**Task item:** What this exercise calls for is an exact copy of the data.
● ● ●
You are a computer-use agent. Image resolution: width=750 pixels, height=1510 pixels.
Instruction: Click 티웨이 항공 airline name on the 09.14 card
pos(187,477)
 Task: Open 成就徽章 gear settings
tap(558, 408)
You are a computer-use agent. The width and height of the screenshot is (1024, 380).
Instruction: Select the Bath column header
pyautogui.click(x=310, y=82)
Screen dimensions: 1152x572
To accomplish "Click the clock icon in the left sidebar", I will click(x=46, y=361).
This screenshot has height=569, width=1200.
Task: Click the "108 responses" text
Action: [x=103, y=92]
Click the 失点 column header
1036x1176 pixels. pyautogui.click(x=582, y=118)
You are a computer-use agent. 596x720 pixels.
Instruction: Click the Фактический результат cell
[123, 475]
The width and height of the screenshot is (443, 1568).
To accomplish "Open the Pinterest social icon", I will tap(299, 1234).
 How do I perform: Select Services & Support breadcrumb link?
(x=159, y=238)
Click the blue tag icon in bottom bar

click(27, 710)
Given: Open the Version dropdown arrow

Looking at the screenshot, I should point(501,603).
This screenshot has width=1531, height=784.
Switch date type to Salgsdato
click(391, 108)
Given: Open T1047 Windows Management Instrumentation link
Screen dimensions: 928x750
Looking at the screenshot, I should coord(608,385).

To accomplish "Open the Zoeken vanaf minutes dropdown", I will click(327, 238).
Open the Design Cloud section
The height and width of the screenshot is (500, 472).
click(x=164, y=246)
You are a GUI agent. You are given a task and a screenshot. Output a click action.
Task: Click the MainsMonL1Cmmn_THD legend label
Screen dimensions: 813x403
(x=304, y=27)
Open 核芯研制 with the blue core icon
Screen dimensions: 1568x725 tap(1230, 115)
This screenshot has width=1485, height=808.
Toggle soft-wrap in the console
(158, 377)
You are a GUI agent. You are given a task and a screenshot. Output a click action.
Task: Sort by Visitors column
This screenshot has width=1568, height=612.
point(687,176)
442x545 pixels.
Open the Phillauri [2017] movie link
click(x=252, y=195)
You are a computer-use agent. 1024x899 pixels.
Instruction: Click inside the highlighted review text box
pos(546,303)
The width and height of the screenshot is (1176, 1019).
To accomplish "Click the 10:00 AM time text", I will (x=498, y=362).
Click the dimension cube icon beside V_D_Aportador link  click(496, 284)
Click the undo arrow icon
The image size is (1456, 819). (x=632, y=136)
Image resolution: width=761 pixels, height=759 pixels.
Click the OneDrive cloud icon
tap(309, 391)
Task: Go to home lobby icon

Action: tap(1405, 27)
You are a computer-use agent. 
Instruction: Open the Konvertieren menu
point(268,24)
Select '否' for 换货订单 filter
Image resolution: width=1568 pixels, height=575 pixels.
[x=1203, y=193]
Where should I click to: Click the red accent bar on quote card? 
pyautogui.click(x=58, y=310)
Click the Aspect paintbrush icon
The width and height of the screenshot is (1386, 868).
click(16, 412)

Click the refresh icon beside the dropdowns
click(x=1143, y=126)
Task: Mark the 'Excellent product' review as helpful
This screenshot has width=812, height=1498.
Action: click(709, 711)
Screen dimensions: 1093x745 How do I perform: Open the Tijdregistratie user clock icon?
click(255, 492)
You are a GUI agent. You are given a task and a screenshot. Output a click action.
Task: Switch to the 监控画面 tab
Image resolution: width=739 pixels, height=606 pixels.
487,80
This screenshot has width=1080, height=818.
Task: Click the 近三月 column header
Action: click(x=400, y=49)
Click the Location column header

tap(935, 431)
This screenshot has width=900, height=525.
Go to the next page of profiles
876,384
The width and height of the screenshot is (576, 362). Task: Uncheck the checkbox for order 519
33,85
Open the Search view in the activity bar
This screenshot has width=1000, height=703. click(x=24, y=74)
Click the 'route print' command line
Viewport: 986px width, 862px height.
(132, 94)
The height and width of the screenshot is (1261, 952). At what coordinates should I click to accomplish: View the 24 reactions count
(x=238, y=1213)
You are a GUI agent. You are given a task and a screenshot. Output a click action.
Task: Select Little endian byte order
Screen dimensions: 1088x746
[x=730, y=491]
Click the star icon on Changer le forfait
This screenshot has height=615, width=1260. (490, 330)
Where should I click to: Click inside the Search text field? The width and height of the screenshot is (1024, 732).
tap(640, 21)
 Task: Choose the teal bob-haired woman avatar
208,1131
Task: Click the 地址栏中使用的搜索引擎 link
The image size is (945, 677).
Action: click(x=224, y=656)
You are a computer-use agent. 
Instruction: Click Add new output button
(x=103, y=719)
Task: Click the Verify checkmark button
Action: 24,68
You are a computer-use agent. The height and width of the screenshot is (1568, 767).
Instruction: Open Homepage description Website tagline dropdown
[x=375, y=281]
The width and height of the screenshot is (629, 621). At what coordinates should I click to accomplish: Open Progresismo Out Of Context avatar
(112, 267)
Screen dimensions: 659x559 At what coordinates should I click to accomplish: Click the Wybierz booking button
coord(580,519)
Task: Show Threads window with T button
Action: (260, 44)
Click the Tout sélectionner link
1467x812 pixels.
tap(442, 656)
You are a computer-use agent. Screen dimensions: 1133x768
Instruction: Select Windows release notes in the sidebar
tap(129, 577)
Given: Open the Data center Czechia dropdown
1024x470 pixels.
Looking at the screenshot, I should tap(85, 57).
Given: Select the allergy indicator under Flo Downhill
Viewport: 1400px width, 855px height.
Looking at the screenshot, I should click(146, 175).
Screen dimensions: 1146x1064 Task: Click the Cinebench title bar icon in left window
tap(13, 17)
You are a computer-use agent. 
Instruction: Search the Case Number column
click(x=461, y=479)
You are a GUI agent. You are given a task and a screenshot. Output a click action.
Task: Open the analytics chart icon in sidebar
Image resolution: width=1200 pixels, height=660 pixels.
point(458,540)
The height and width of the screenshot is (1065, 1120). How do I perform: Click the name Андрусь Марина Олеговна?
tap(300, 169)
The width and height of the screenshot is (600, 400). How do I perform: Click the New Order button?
● ● ●
**Written answer:**
You are a computer-use agent. Image resolution: width=750 pixels, height=1510 pixels.
Instruction: Click 티웨이 항공 airline name on the 09.14 card
pos(187,477)
 Task: Open 成就徽章 gear settings
tap(558, 408)
You are a computer-use agent. The width and height of the screenshot is (1024, 380).
Instruction: Select the Bath column header
pyautogui.click(x=310, y=82)
Screen dimensions: 1152x572
To accomplish "Click the clock icon in the left sidebar", I will click(x=46, y=361).
This screenshot has height=569, width=1200.
Task: Click the "108 responses" text
Action: [x=103, y=92]
Click the 失点 column header
1036x1176 pixels. pyautogui.click(x=582, y=118)
You are a computer-use agent. 596x720 pixels.
Instruction: Click the Фактический результат cell
[123, 475]
The width and height of the screenshot is (443, 1568).
To accomplish "Open the Pinterest social icon", I will tap(299, 1234).
 How do I perform: Select Services & Support breadcrumb link?
(x=159, y=238)
Click the blue tag icon in bottom bar

click(27, 710)
Given: Open the Version dropdown arrow

Looking at the screenshot, I should point(501,603).
This screenshot has width=1531, height=784.
Switch date type to Salgsdato
click(391, 108)
Given: Open T1047 Windows Management Instrumentation link
Screen dimensions: 928x750
Looking at the screenshot, I should coord(608,385).

To accomplish "Open the Zoeken vanaf minutes dropdown", I will click(327, 238).
Open the Design Cloud section
The height and width of the screenshot is (500, 472).
click(x=164, y=246)
You are a GUI agent. You are given a task and a screenshot. Output a click action.
Task: Click the MainsMonL1Cmmn_THD legend label
Screen dimensions: 813x403
(x=304, y=27)
Open 核芯研制 with the blue core icon
Screen dimensions: 1568x725 tap(1230, 115)
This screenshot has width=1485, height=808.
Toggle soft-wrap in the console
(158, 377)
You are a GUI agent. You are given a task and a screenshot. Output a click action.
Task: Sort by Visitors column
This screenshot has width=1568, height=612.
point(687,176)
442x545 pixels.
Open the Phillauri [2017] movie link
click(x=252, y=195)
You are a computer-use agent. 1024x899 pixels.
Instruction: Click inside the highlighted review text box
pos(546,303)
The width and height of the screenshot is (1176, 1019).
To accomplish "Click the 10:00 AM time text", I will (x=498, y=362).
Click the dimension cube icon beside V_D_Aportador link  click(496, 284)
Click the undo arrow icon
The image size is (1456, 819). (x=632, y=136)
Image resolution: width=761 pixels, height=759 pixels.
Click the OneDrive cloud icon
tap(309, 391)
Task: Go to home lobby icon

Action: tap(1405, 27)
You are a computer-use agent. 
Instruction: Open the Konvertieren menu
point(268,24)
Select '否' for 换货订单 filter
Image resolution: width=1568 pixels, height=575 pixels.
[x=1203, y=193]
Where should I click to: Click the red accent bar on quote card? 
pyautogui.click(x=58, y=310)
Click the Aspect paintbrush icon
The width and height of the screenshot is (1386, 868).
click(16, 412)

Click the refresh icon beside the dropdowns
click(x=1143, y=126)
Task: Mark the 'Excellent product' review as helpful
This screenshot has width=812, height=1498.
Action: click(709, 711)
Screen dimensions: 1093x745 How do I perform: Open the Tijdregistratie user clock icon?
click(255, 492)
You are a GUI agent. You are given a task and a screenshot. Output a click action.
Task: Switch to the 监控画面 tab
Image resolution: width=739 pixels, height=606 pixels.
487,80
This screenshot has width=1080, height=818.
Task: Click the 近三月 column header
Action: click(x=400, y=49)
Click the Location column header

tap(935, 431)
This screenshot has width=900, height=525.
Go to the next page of profiles
876,384
The width and height of the screenshot is (576, 362). Task: Uncheck the checkbox for order 519
33,85
Open the Search view in the activity bar
This screenshot has width=1000, height=703. click(x=24, y=74)
Click the 'route print' command line
Viewport: 986px width, 862px height.
(132, 94)
The height and width of the screenshot is (1261, 952). At what coordinates should I click to accomplish: View the 24 reactions count
(x=238, y=1213)
You are a GUI agent. You are given a task and a screenshot. Output a click action.
Task: Select Little endian byte order
Screen dimensions: 1088x746
[x=730, y=491]
Click the star icon on Changer le forfait
This screenshot has height=615, width=1260. (490, 330)
Where should I click to: Click inside the Search text field? The width and height of the screenshot is (1024, 732).
tap(640, 21)
 Task: Choose the teal bob-haired woman avatar
208,1131
Task: Click the 地址栏中使用的搜索引擎 link
The image size is (945, 677).
Action: click(x=224, y=656)
You are a computer-use agent. 
Instruction: Click Add new output button
(x=103, y=719)
Task: Click the Verify checkmark button
Action: 24,68
You are a computer-use agent. The height and width of the screenshot is (1568, 767).
Instruction: Open Homepage description Website tagline dropdown
[x=375, y=281]
The width and height of the screenshot is (629, 621). At what coordinates should I click to accomplish: Open Progresismo Out Of Context avatar
(112, 267)
Screen dimensions: 659x559 At what coordinates should I click to accomplish: Click the Wybierz booking button
coord(580,519)
Task: Show Threads window with T button
Action: (260, 44)
Click the Tout sélectionner link
1467x812 pixels.
tap(442, 656)
You are a computer-use agent. Screen dimensions: 1133x768
Instruction: Select Windows release notes in the sidebar
tap(129, 577)
Given: Open the Data center Czechia dropdown
1024x470 pixels.
Looking at the screenshot, I should tap(85, 57).
Given: Select the allergy indicator under Flo Downhill
Viewport: 1400px width, 855px height.
Looking at the screenshot, I should click(146, 175).
Screen dimensions: 1146x1064 Task: Click the Cinebench title bar icon in left window
tap(13, 17)
You are a computer-use agent. 
Instruction: Search the Case Number column
click(x=461, y=479)
You are a GUI agent. You are given a task and a screenshot. Output a click action.
Task: Open the analytics chart icon in sidebar
Image resolution: width=1200 pixels, height=660 pixels.
point(458,540)
The height and width of the screenshot is (1065, 1120). How do I perform: Click the name Андрусь Марина Олеговна?
tap(300, 169)
The width and height of the screenshot is (600, 400). How do I perform: Click the New Order button?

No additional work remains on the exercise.